A pocos kilómetros también esperan algunos de los sitios más visitados del estado, como la zona arqueológica de Ek Balam, el cenote Suytun y Chichén Itzá, lo que convierte a Valladolid en un excelente punto de partida para explorar el oriente yucateco.
Datos curiosos
- El pib funciona como un horno natural que puede alcanzar temperaturas superiores a los 180 °C gracias al calor acumulado por las piedras.
- El uso de hojas de plátano no solo protege los alimentos: también les aporta aroma y ayuda a conservar la humedad durante la cocción.
- En maya, el término pib significa precisamente ‘cocido bajo tierra’, de donde proviene el nombre de la famosa cochinita pibil.
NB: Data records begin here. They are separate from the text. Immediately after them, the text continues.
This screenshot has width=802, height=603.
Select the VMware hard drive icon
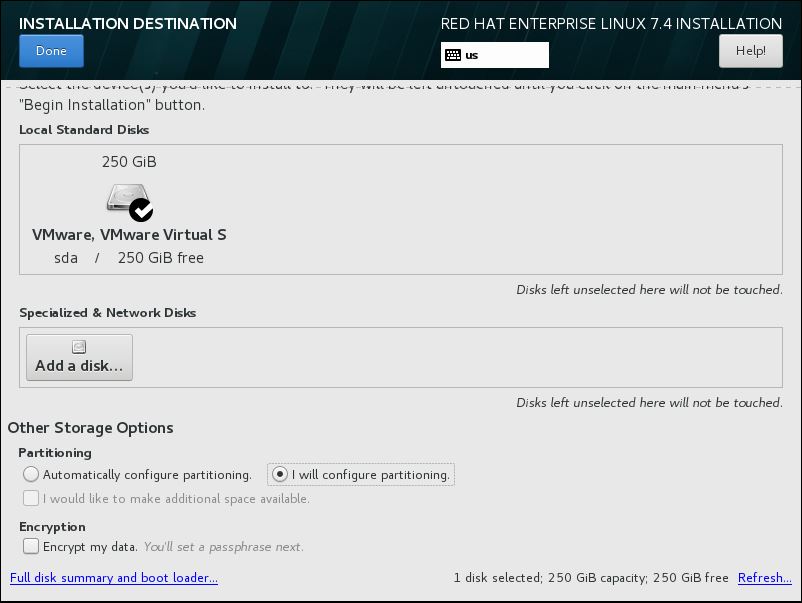[126, 199]
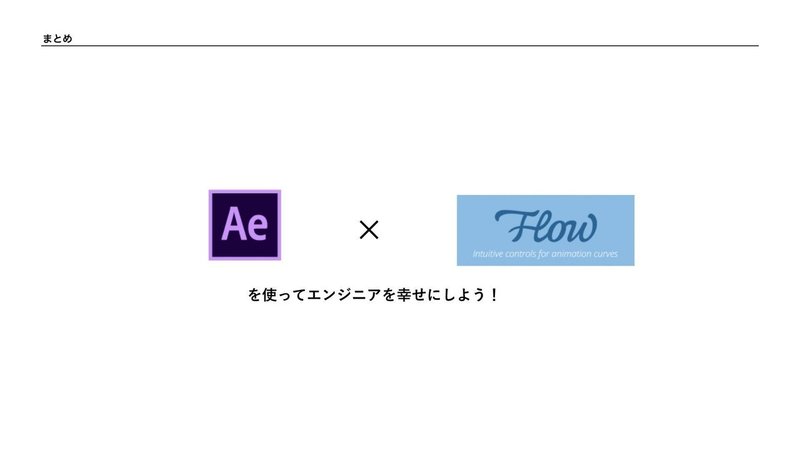Click the まとめ heading text
The image size is (800, 450).
tap(57, 38)
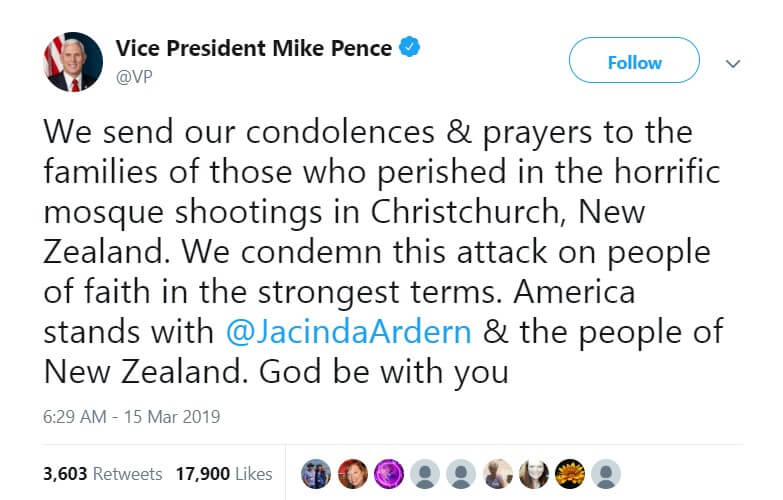Open the @JacindaArdern mention link
The image size is (783, 500).
pos(348,330)
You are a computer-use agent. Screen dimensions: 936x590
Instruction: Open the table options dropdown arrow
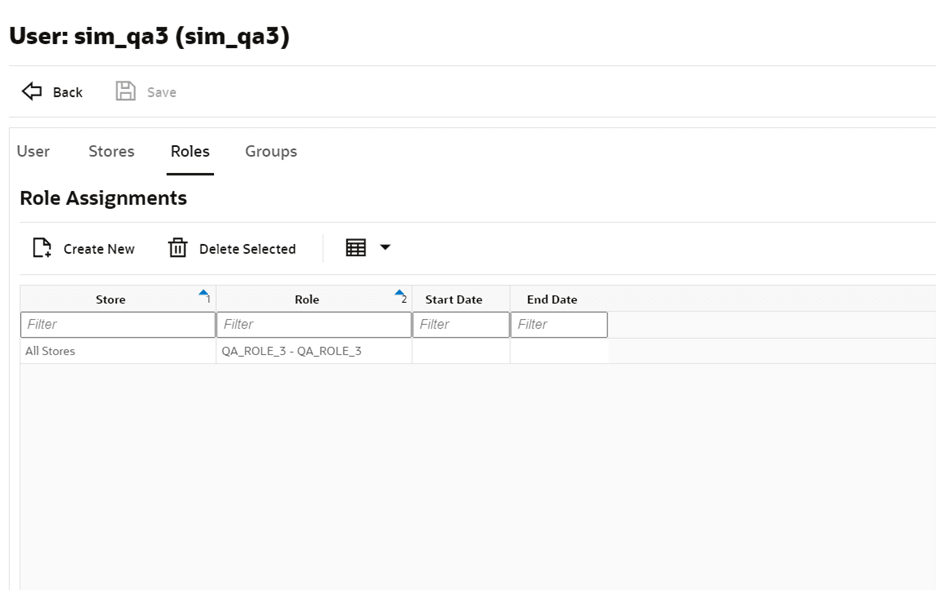click(x=383, y=247)
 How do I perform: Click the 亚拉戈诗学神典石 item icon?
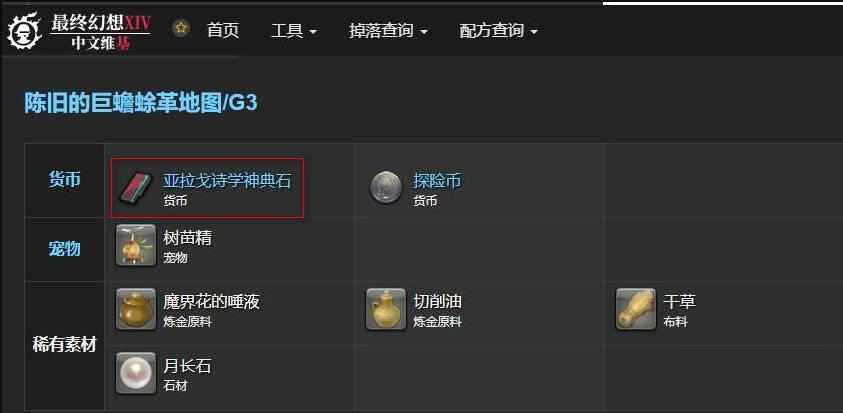pyautogui.click(x=136, y=188)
- El pibihuá suele prepararse en hornadas familiares donde varias generaciones participan en el amasado, el envoltorio y la apertura del horno.
- Aunque parece un pan, su textura se acerca más a un tamal firme elaborado únicamente con masa de maíz.
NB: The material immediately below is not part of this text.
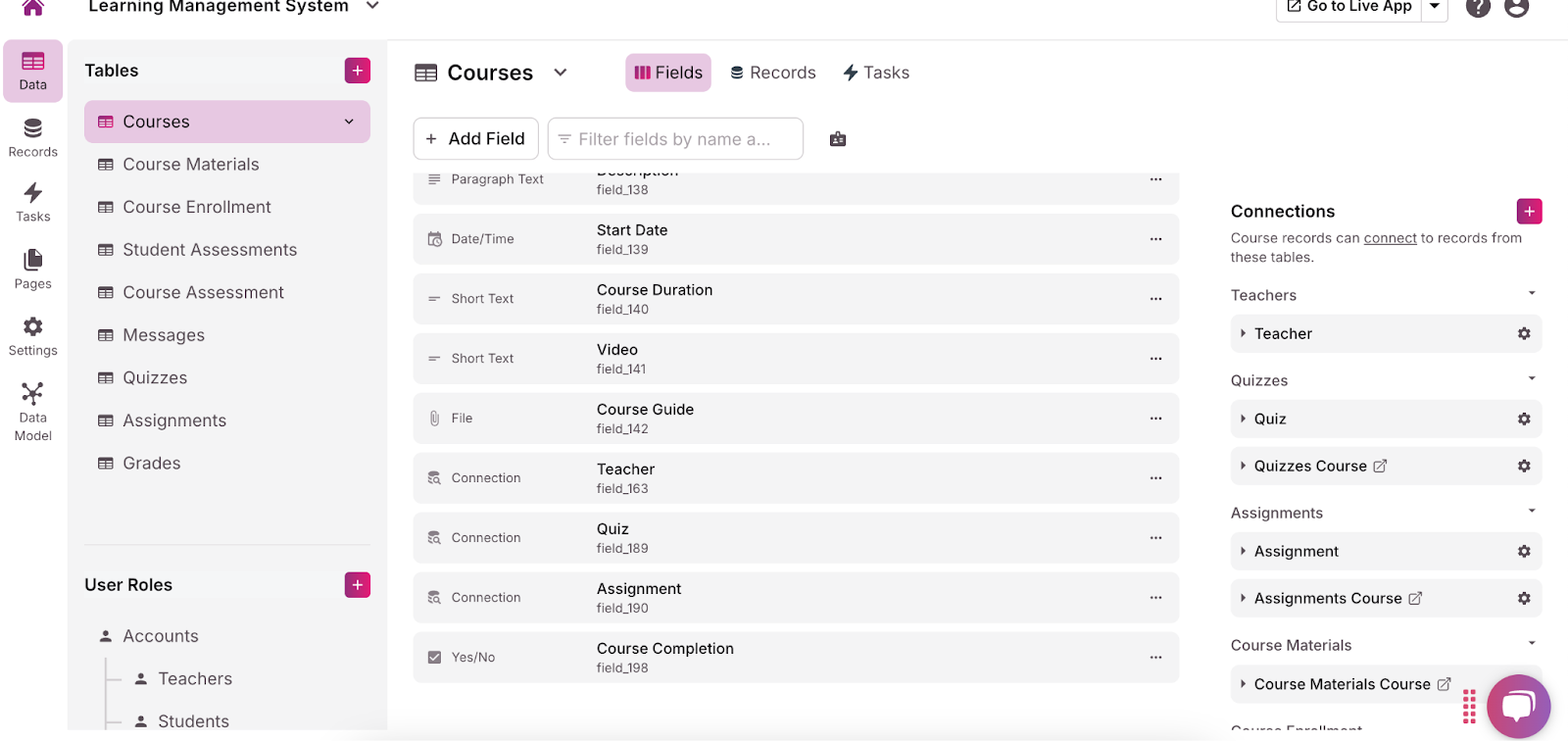Expand the Quiz connection disclosure triangle

click(1243, 419)
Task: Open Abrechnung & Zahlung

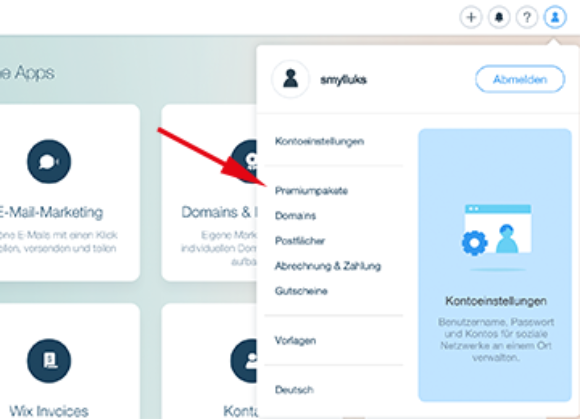Action: point(328,266)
Cómo llegar a Valladolid para probar el Pibihuá
Se localiza al oriente de Yucatán, sobre la carretera federal 180 y la autopista Mérida-Cancún.
- Desde Mérida, el recorrido es de aproximadamente 160 kilómetros (2 horas).
- Desde Cancún, el trayecto es de unos 155 kilómetros (2 horas).
- Desde Tulum, el viaje toma alrededor de una hora y media.
El aeropuerto más cercano es el Aeropuerto Internacional de Cancún, aunque también puede llegarse desde el Aeropuerto Internacional de Mérida.
Pibihuá, un platillo que guarda la memoria de la tierra
En una época en la que casi todo se cocina con prisa, el pibihuá recuerda que algunos sabores necesitan tiempo, fuego y paciencia. Cada pieza concentra una técnica heredada por siglos, el trabajo comunitario y la relación que los antiguos mayas establecieron con la tierra. Probarlo en Valladolid no es solo descubrir un pan distinto; es participar, aunque sea por un momento, de una tradición que sigue viva bajo la superficie y que además, te va a encantar.